**Task to complete:**
In the records below, begin at the line that has "Instruction: Select 从启动器解锁 to unpin Firefox" and stop after the line that has "Given: Select first"; quote those lines verbatim and nothing more.

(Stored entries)
- Opening Delimiter -
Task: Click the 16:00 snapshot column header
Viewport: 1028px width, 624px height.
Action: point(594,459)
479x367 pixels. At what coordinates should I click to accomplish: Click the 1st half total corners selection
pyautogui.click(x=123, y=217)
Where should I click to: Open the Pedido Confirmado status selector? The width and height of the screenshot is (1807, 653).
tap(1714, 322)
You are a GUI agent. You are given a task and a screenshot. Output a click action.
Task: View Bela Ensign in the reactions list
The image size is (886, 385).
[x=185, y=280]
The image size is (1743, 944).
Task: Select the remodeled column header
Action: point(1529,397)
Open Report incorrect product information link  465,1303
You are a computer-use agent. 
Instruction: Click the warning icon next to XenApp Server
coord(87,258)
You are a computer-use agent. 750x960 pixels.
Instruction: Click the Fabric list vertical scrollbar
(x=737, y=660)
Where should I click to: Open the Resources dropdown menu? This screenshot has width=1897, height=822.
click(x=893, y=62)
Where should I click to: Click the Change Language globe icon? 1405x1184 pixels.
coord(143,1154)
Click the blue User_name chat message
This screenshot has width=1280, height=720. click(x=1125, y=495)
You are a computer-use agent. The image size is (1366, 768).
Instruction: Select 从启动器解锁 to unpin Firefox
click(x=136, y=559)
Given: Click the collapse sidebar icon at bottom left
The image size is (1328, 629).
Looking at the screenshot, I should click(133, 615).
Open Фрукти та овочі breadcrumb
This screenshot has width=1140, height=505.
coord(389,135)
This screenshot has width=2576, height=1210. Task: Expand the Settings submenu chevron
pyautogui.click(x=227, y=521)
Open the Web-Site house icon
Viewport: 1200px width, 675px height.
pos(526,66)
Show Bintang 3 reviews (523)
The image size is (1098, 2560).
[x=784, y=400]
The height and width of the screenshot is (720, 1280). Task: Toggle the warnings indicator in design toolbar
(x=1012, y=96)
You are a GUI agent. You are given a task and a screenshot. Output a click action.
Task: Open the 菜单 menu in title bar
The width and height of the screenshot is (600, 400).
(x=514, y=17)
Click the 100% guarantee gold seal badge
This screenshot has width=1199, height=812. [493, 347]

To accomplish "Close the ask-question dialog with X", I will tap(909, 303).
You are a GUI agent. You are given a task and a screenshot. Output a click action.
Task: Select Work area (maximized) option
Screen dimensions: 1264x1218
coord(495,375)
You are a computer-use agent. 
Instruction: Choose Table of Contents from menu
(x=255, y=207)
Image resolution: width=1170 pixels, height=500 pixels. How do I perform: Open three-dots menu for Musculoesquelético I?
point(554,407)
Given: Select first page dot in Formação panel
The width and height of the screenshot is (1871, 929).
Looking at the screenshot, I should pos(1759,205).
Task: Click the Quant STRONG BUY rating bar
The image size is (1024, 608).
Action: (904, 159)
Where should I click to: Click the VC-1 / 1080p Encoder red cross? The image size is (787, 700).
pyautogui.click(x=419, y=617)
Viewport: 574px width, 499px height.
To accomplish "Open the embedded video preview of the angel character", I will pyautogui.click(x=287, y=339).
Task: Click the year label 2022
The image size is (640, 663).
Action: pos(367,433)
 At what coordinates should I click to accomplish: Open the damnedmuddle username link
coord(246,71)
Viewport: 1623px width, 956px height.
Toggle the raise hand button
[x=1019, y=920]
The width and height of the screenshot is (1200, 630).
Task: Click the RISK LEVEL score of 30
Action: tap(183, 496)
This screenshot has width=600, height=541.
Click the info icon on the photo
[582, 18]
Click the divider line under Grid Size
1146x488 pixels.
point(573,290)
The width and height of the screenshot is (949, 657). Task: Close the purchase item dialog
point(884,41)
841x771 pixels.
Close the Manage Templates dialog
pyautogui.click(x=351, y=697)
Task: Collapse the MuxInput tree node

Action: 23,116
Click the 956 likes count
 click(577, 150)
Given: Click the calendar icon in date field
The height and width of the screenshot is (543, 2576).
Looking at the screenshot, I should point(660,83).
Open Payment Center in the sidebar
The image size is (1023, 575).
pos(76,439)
- Closing Delimiter -
**Answer box:**
Instruction: Select 从启动器解锁 to unpin Firefox
click(x=136, y=559)
Given: Click the collapse sidebar icon at bottom left
The image size is (1328, 629).
Looking at the screenshot, I should click(133, 615).
Open Фрукти та овочі breadcrumb
This screenshot has width=1140, height=505.
coord(389,135)
This screenshot has width=2576, height=1210. Task: Expand the Settings submenu chevron
pyautogui.click(x=227, y=521)
Open the Web-Site house icon
Viewport: 1200px width, 675px height.
pos(526,66)
Show Bintang 3 reviews (523)
The image size is (1098, 2560).
[x=784, y=400]
The height and width of the screenshot is (720, 1280). Task: Toggle the warnings indicator in design toolbar
(x=1012, y=96)
You are a GUI agent. You are given a task and a screenshot. Output a click action.
Task: Open the 菜单 menu in title bar
The width and height of the screenshot is (600, 400).
(x=514, y=17)
Click the 100% guarantee gold seal badge
This screenshot has width=1199, height=812. [493, 347]

To accomplish "Close the ask-question dialog with X", I will tap(909, 303).
You are a GUI agent. You are given a task and a screenshot. Output a click action.
Task: Select Work area (maximized) option
Screen dimensions: 1264x1218
coord(495,375)
You are a computer-use agent. 
Instruction: Choose Table of Contents from menu
(x=255, y=207)
Image resolution: width=1170 pixels, height=500 pixels. How do I perform: Open three-dots menu for Musculoesquelético I?
point(554,407)
Given: Select first page dot in Formação panel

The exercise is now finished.